The report, entitled Corporate Governance and Climate Change: Making the Connection, assesses companies based on a 14-point checklist of corporate governance best practice regarding climate change. The checklist includes areas such as board oversight, executive compensation, emissions reporting, and material risk disclosure.

"We found a wide disparity in governance responses to climate change, especially among the 15 American companies included in our study," said report author Doug Cogan, IRRC's deputy director of social issues. IRRC provides impartial research to institutional investors with $5 trillion in assets.

Two British companies, BP (ticker: BP) and Shell (RD), top the list by addressing all 14 points on IRRC's checklist, while three American companies, ExxonMobil (XOM), General Electric (GE), and TXU (TXU), bring up the rear, addressing only four points. The report examines the five companies that emit the largest amounts of greenhouse gases in each of the three major carbon-emitting industries: electric utilities, oil and gas, and auto. It also includes five other large manufacturing companies, based more on their size and market capitalization than their carbon emissions.

"Our primary finding is that many major carbon-emitting companies are pursuing business strategies that appear to discount the global warming threat," said Mr. Cogan. "Such strategies leave them--and their shareholders--especially vulnerable to increased financial risks and missed market opportunities posed by climate change."

"This is evidenced by the fact that nearly all of the 20 companies we profiled have discussed climate change at the board level, yet barely half are reporting on the issue in their securities filings, and less than half are projecting greenhouse gas emissions trends," he added.

ExxonMobil, notorious for its skepticism of the scientific research confirming global warming, refutes the report's assessment of the company as an environmental laggard.

"While we have not seen the CERES report issued yesterday, we believe that ExxonMobil is adequately addressing the potential risks of climate change," said Cynthia Langlands, spokesperson for ExxonMobil.

Among other things, the report points out that ExxonMobil does not make any statement about the material risks of climate change in its 2001 10-K or 20-F filings with the Securities and Exchange Commission (SEC).

"There is no SEC requirement to discuss global climate change in our filings, but we have addressed the issue in our Corporate Citizenship Report, our Proxy Statement, and in our newspaper editorials," Ms. Langlands points out.

General Electric responded to its low ranking by questioning the report's structure.

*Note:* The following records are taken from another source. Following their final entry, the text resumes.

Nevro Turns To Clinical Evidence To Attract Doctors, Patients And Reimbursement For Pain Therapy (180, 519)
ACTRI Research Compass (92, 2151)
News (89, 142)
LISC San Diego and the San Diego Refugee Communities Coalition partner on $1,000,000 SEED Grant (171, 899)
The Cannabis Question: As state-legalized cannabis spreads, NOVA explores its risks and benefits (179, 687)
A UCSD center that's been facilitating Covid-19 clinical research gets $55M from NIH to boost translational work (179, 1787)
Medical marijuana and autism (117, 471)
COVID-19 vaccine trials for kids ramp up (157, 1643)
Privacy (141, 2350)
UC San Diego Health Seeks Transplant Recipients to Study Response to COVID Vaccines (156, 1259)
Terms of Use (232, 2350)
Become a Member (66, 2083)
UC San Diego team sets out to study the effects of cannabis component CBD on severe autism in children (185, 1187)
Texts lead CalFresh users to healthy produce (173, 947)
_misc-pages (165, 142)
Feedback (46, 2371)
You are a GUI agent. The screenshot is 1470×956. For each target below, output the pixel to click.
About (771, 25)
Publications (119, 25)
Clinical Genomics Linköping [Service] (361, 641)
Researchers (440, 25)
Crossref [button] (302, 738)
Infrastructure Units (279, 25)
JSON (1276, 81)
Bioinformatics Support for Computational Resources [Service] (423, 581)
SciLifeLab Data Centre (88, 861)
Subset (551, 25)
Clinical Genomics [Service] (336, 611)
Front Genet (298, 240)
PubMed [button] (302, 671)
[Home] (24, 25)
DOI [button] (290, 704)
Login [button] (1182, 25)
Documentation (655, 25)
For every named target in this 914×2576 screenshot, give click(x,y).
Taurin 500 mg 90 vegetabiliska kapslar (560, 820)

"The unfortunate thing about the report is that it focuses on form over substance," said Gary Sheffer, a spokesperson for General Electric, which is one of the companies chosen for its size and market capitalization more than its high carbon emission. "They have a system in mind, we don't use their system, and therefore we get a low score."

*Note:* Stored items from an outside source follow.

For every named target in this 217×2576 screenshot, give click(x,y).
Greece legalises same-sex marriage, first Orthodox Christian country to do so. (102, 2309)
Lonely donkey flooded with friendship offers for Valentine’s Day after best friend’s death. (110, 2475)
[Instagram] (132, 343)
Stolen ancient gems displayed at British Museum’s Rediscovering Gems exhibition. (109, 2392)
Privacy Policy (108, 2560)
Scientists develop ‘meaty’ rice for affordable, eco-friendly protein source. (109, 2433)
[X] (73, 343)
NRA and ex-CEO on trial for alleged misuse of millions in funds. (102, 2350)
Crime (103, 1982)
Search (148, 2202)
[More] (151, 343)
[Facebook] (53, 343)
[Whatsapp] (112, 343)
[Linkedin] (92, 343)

Mr. Sheffer contends that GE addresses many of the issues included in the 14-point checklist without specifically referencing climate change.

"For example, we don't specify the word 'carbon' in our compensation assessment, but nonetheless, the CEO is judged by the board on the overall environmental performance of the company," Mr. Sheffer told SocialFunds.com.

The same argument applies to the SEC filings, Mr. Sheffer asserts.

"We do generally discuss our environmental liabilities in our filings, and make the point that they are not material to the company, but we don't specify measures needed to reduce carbon emissions."

IRRC's report stresses that climate change is not a run-of-the-mill environmental issue in terms of shareowner risk. If investors believe that climate change issues warrant specific measurement, disclosure, and mitigation by companies, they need to make that belief known to companies.